TU OBJETIVO:
Transcribe, por favor, el pasaje del texto extraído que va desde "Claro que me" hasta "que un huerto.", ambos incluidos.

Claro que me encontraba con personas que seguro amaban convivir con la naturaleza, y aunque sé que mucha gente no siente lo mismo, también sé que otra sí lo hace. Nunca pensé mudarme a la ciudad antes de entrar a la universidad, y una vez que lo hice, nunca preví que permanecería ahí durante tanto tiempo. Pero mi anhelo de espacio, de naturaleza y de esas bendiciones silenciosas que la acompañan tuvieron que ser relegadas por otros proyectos que consideré de mayor importancia que un huerto.
Los sacrificios no siempre terminan con una mudanza. La búsqueda de la satisfacción laboral y la satisfacción personal son metas que muchos perseguimos, vivamos en una ciudad o no. Muchos de mis compañeros han abandonado sus empleos porque el trabajo no era suficientemente satisfactorio o atractivo. Una encuesta de 2016 de Gallup lo confirma: 71 por ciento de los millennials se siente desconectado o desmotivado en el trabajo, lo cual nos convierte en la generación más desmotivada de Estados Unidos.⁴ Esta falta de motivación se traduce en la búsqueda y cambio frecuente de trabajo. Los millennials cambian de trabajo mucho más que las generaciones previas y un reporte muestra que son tres veces más propensos a renunciar a su trabajo que los empleados de otras generaciones. Pese a que otros reportes muestran que la diferencia no es tan dramática, la tendencia a largo plazo revela que en definitiva cambiamos de trabajo mucho más de lo que nuestros padres y abuelos lo hicieron a nuestra edad, aunado a las presiones de una menor seguridad laboral y jornadas más largas de trabajo.
Estas estadísticas podrían sugerir que los millennials dejan su trabajo con gran facilidad, pero en mi experiencia no es el caso. El “cambio de carrera” es uno de los principales temas de estudio en grupos de meditación y discusión con amigos. Casi todos mis amigos que cambiaron de trabajo —o dejaron su trabajo en busca de una nueva carrera— sienten inquietud, incertidumbre, estrés e incluso culpa.

ENTRADAS DE DATOS:
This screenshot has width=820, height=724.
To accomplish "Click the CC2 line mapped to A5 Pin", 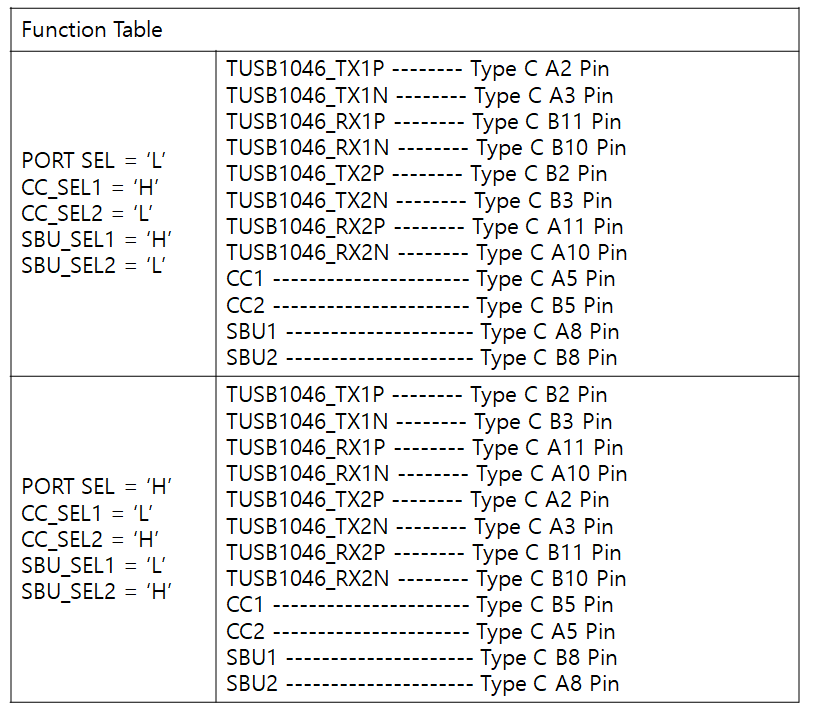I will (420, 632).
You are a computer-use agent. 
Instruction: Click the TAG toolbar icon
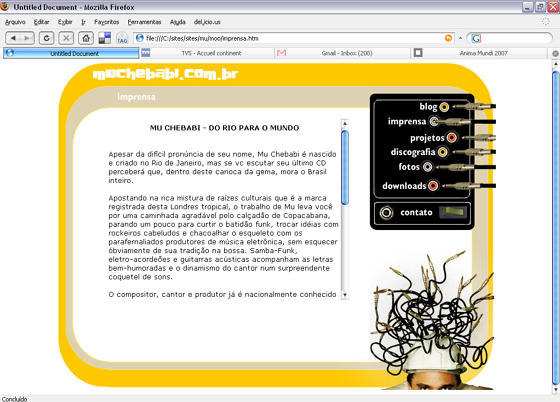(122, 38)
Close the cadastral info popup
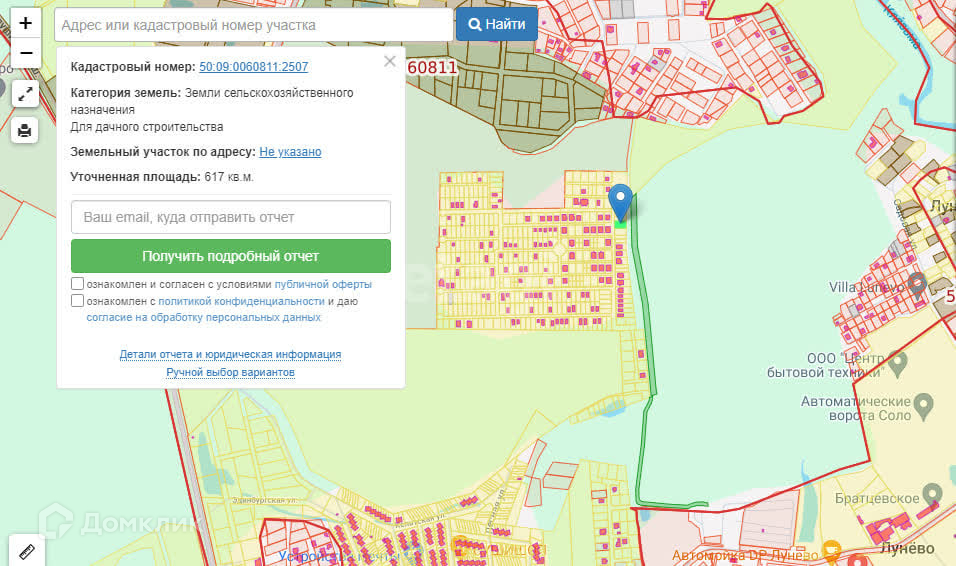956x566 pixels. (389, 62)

RESPUESTA DEL EJERCICIO:
Claro que me encontraba con personas que seguro amaban convivir con la naturaleza, y aunque sé que mucha gente no siente lo mismo, también sé que otra sí lo hace. Nunca pensé mudarme a la ciudad antes de entrar a la universidad, y una vez que lo hice, nunca preví que permanecería ahí durante tanto tiempo. Pero mi anhelo de espacio, de naturaleza y de esas bendiciones silenciosas que la acompañan tuvieron que ser relegadas por otros proyectos que consideré de mayor importancia que un huerto.